Webhooks

122 views
Skip to first unread message

Adrián

unread,
Jun 21, 2021, 4:35:13 PM6/21/21
to Web Scraping
Hi guys.

I have multiple projects and I want to run them all in an automated fashion.

I believe for that I need to use webhooks but I'm unsure how to use and set them up.

What I want:
I want to run Project A and when that finishes I want the CSV file to be saved in a folder, automatically, and then run Project B and so on until everything is done and I have all my CSV files.

If I understand correctly I need to set up an account in a web service that can receive the  parsehub_callback I set in the project's webhook field and then, in that app, I would need to tell it to run the next project and so on. Is that correct?
  • And to tell it to run I mean creating a file to do something (php is my preferred language) or setting it up on the built-in app options it might have.
  • I read ParseHub's webhook info but don't get the "local" part of it.
  • I found pipedream as an app to achieve that but I'm overwhelmed by all it's options and functions, nor can I tell if it's got what I need.
    • By following these last two points I would need to write this on the first project's webhook field: https://my_unique_pipedream_url:5000/parsehub_callback, correct?
    • Should I write in this app file or built-in option that I want that run to be saved as a CSV file and then to go for the next? If so, how do I tell it to go for the next?
Thank you,
Adrián.

Andrew11

unread,
Jun 21, 2021, 5:17:04 PM6/21/21
to Web Scraping
You might consider Parabola, although it isn't free:
I'm not sure even Ben can help you with the homegrown way of setting this up (he's the ParseHub QA engineer that shows up here).

Andrew11

unread,
Jun 21, 2021, 5:20:03 PM6/21/21
to Web Scraping
See also https://parabola.io/product-overview/updating-and-running-your-flow

On Monday, June 21, 2021 at 1:35:13 PM UTC-7 Adrián wrote:

Adrián

unread,
Jun 23, 2021, 11:11:27 AM6/23/21
to Web Scraping
Hi Andrew.
I do intend to keep things in a free version for now.

I can also consider using the API, a custom .php file and databases too.

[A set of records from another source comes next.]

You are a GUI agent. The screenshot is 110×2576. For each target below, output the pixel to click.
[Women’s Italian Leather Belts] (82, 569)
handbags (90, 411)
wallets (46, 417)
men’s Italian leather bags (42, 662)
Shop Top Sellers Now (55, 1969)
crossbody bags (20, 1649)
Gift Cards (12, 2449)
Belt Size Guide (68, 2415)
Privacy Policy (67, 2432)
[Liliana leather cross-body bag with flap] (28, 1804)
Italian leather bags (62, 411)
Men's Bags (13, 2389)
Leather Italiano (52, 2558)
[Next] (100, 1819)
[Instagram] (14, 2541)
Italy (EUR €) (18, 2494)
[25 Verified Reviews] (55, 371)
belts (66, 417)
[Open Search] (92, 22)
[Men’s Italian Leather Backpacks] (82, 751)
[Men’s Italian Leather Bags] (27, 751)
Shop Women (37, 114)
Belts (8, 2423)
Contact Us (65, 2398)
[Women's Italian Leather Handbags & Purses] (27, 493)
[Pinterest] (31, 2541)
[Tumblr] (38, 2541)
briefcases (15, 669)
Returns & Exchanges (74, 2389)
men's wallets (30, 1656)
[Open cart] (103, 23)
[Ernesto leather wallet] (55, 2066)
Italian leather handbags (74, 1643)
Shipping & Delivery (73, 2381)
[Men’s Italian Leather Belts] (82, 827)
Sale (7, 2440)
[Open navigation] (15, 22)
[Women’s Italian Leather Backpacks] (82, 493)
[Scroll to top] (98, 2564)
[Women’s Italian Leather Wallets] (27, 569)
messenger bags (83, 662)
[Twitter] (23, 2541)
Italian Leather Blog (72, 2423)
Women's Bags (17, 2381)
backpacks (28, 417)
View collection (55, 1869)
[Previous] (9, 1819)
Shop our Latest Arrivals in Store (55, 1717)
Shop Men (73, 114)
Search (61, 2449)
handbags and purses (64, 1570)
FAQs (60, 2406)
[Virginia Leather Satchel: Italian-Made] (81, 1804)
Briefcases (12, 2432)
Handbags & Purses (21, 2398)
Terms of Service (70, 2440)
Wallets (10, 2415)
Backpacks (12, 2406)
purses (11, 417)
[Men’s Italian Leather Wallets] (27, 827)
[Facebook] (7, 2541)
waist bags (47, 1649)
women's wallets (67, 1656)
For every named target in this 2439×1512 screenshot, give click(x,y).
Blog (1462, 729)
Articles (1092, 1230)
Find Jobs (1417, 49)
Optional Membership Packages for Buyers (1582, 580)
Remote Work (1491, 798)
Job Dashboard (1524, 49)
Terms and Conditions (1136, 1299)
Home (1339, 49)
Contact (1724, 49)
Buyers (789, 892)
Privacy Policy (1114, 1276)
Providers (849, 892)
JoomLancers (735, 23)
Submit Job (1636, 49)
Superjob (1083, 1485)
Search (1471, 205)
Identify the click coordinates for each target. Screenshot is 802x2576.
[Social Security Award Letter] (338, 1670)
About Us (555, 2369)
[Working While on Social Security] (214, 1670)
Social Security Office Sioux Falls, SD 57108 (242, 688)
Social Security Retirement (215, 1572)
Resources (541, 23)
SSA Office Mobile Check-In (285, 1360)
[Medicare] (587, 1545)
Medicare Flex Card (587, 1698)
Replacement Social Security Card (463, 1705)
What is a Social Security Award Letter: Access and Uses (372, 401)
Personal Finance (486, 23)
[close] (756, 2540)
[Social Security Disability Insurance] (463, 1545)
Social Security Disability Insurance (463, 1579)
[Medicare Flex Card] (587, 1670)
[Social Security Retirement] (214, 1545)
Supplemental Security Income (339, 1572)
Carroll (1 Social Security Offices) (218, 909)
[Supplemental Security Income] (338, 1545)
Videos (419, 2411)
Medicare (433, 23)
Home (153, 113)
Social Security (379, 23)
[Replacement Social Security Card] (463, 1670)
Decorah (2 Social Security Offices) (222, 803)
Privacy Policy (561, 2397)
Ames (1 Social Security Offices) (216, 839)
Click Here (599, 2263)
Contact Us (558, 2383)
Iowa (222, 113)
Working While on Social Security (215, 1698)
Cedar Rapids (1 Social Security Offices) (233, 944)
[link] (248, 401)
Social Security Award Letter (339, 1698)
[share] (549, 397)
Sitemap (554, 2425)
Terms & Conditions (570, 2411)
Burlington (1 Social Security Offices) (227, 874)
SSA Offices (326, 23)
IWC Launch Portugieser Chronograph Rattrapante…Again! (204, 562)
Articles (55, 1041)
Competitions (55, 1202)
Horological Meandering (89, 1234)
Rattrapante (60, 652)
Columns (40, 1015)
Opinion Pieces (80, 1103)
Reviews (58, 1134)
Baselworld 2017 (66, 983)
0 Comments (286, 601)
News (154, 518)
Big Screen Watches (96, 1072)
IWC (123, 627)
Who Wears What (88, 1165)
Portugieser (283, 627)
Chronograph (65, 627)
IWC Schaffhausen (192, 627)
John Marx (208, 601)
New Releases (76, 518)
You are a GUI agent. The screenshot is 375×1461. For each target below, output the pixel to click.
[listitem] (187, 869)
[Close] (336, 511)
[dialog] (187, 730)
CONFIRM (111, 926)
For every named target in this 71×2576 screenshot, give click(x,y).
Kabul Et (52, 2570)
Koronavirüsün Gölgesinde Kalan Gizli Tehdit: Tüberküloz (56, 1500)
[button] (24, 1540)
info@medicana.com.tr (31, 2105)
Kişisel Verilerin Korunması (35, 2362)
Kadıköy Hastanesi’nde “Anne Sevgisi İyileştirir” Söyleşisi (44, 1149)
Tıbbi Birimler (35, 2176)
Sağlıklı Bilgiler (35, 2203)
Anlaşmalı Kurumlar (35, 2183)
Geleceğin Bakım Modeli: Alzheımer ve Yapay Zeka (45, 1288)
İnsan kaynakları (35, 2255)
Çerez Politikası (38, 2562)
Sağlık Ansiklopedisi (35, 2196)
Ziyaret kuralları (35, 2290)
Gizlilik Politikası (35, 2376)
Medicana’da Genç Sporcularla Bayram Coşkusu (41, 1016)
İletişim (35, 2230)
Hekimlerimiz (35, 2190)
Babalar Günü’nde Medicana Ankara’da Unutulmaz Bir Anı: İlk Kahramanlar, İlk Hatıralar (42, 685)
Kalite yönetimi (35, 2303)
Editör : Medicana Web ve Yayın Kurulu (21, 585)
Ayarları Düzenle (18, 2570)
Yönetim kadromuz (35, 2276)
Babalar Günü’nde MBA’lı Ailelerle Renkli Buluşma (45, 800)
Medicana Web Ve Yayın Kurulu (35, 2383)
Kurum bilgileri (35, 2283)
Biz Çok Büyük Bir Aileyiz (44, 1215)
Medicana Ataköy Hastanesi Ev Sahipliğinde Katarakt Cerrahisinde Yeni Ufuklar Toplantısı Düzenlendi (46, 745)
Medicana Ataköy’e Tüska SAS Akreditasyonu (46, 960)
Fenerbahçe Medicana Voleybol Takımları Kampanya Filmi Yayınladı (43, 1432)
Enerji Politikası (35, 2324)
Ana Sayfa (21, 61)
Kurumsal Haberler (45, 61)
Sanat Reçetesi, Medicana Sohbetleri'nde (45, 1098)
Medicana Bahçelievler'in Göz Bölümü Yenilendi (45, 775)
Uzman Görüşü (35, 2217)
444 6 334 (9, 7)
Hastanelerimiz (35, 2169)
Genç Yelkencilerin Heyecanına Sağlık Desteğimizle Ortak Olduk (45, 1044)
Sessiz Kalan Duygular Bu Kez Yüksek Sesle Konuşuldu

How would you go on about it?

Thanks.

Andrew11

unread,
Jun 23, 2021, 11:26:23 AM6/23/21
to Web Scraping
I've never needed to automate my scrapes this much, so I've never used webhooks or API. Maybe you can change the IMPORTDATA url in this tutorial to kick off your scrapes from a Google Sheet macro?

b...@parsehub.com

unread,
Jun 23, 2021, 11:30:08 AM6/23/21
to Web Scraping
Hi Adrián,
You will want to set up a web service to receive the webhook, and use this API call to trigger the next run when the webhook payload is received:  https://www.parsehub.com/docs/ref/api/v2/?php#run-a-project
You can specify that you want your data to be delivered in CSV format by using the format=csv parameter in your API call to retrieve the run data after the run is complete (https://www.parsehub.com/docs/ref/api/v2/?php#get-data-for-a-run).

Adrián

unread,
Jun 23, 2021, 1:12:35 PM6/23/21
to Web Scraping
Alright.
I'll try it out, thank you very much.

Andrew11

unread,
Jun 23, 2021, 1:15:08 PM6/23/21
to Web Scraping
Just out of curiosity, what's the simplest platform for a web service? Do you use AWS somehow?

Adrián

unread,
Jun 23, 2021, 1:24:25 PM6/23/21
to Web Scraping
I'll jump in the wagon. Which free service could I use to achieve what I wanted? What should I look for in that app?

Andrew11

unread,
Jun 24, 2021, 8:05:03 PM6/24/21
to Web Scraping
Without knowing more, I would guess it might be as simple as posting a PHP page at a known URL and plugging in that address as your webhook. Inside the PHP page it should call the API of the next scrape.

Adrián

unread,
Jun 29, 2021, 2:21:48 PM6/29/21
to Web Scraping
Damn, that does sound like a much simpler solution. I'll try it out.
Thank you Andrew11.

Andrew11

unread,
Jun 29, 2021, 2:35:47 PM6/29/21
to Web Scraping
Sure! I think I found confirmation it should work: https://stripe.com/docs/webhooks/build

Adrián

unread,
Jun 30, 2021, 2:22:39 PM6/30/21
to Web Scraping
Hi Andrew,
I'm trying to keep things as free as possible since I believe I need just a tiny bit of resources. Stripe seems to charge, although I couldn't tell if I'm to be charged once and only I do a sale. They ask for a bunch of business related questions and document I do not have.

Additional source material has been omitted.